PROBLEM DETAILS. Please pick up the passage about Twitter bots after its final sentence and keep writing it.

DOCUMENT SEGMENT.

----------------

But these are not the bots we’re looking for. If ‘bot’ refers to software agents with at least a degree of autonomy from any human operator, then ‘Twitter bot’ might stand for any Twitter account whose interactions with the network do not directly result from human agency. Twitter – both as a company and as a software platform – sanctions such behaviour through their developer APIs or application programming interfaces, the rules which detail how – and how much – data a given program may read from and write to Twitter. The range of interactions available to bots – most commonly the posting of tweets, replies and retweets to the public timeline, but also allowing for direct messaging, favouriting of tweets, and (in at least one notable instance, with @Flicker_bot) account de- and reactivation – are performed programmatically, often in accordance with a predetermined schedule or in response to particular conditions being met.

----------------

(Saved entries)
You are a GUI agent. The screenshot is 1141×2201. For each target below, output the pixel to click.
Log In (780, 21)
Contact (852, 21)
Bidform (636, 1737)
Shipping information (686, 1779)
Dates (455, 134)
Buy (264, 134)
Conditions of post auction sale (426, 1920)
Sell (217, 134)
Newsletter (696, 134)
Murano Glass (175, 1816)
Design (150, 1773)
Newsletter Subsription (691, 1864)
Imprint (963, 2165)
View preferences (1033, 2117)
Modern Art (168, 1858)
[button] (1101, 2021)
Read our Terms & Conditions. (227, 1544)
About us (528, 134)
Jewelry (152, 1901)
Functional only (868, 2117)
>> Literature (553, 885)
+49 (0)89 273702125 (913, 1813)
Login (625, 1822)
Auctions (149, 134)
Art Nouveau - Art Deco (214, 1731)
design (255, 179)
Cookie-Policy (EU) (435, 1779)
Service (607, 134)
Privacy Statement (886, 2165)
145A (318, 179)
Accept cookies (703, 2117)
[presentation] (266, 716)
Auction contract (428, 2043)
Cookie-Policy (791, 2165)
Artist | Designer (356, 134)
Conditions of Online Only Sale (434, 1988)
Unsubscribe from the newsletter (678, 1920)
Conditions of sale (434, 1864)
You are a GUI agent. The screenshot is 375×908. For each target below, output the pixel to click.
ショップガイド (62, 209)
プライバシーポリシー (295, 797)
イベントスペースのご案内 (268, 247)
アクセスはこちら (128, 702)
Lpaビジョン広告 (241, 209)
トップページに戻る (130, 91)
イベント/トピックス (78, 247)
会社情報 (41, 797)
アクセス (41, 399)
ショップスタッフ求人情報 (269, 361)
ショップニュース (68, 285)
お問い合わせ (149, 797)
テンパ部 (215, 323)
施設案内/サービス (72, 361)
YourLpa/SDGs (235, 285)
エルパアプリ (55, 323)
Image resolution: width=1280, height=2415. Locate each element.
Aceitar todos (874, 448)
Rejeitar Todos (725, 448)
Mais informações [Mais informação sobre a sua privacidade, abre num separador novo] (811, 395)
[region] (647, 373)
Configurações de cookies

----------------

THE ANSWER.
Such a broad definition – any automated account, effectively – covers a range of behaviours, not all of which are equally receptive to critical consideration. Many websites (both corporate and personal) use Twitter to automatically aggregate or syndicate links from their own site onto the service. Likewise, in availing oneself of the Twitter cross-posting capabilities of Instagram, Tumblr and similar apps, a (human) user partakes in something of the bot’s nature. There is something of an ethical imperative on my part in not wishing to preclude any particular style or operation of Twitter bot from a definition – including those bots that may appear to be spam or fake followers. After my own interests, however, those bots that are most appealing are those bots produced with critical or creative intent, or at least those automated accounts for which little pragmatic or commercial purpose may readily be determined. It seems equally problematic to talk about such bots as either ‘useless’ or ‘creative’, though.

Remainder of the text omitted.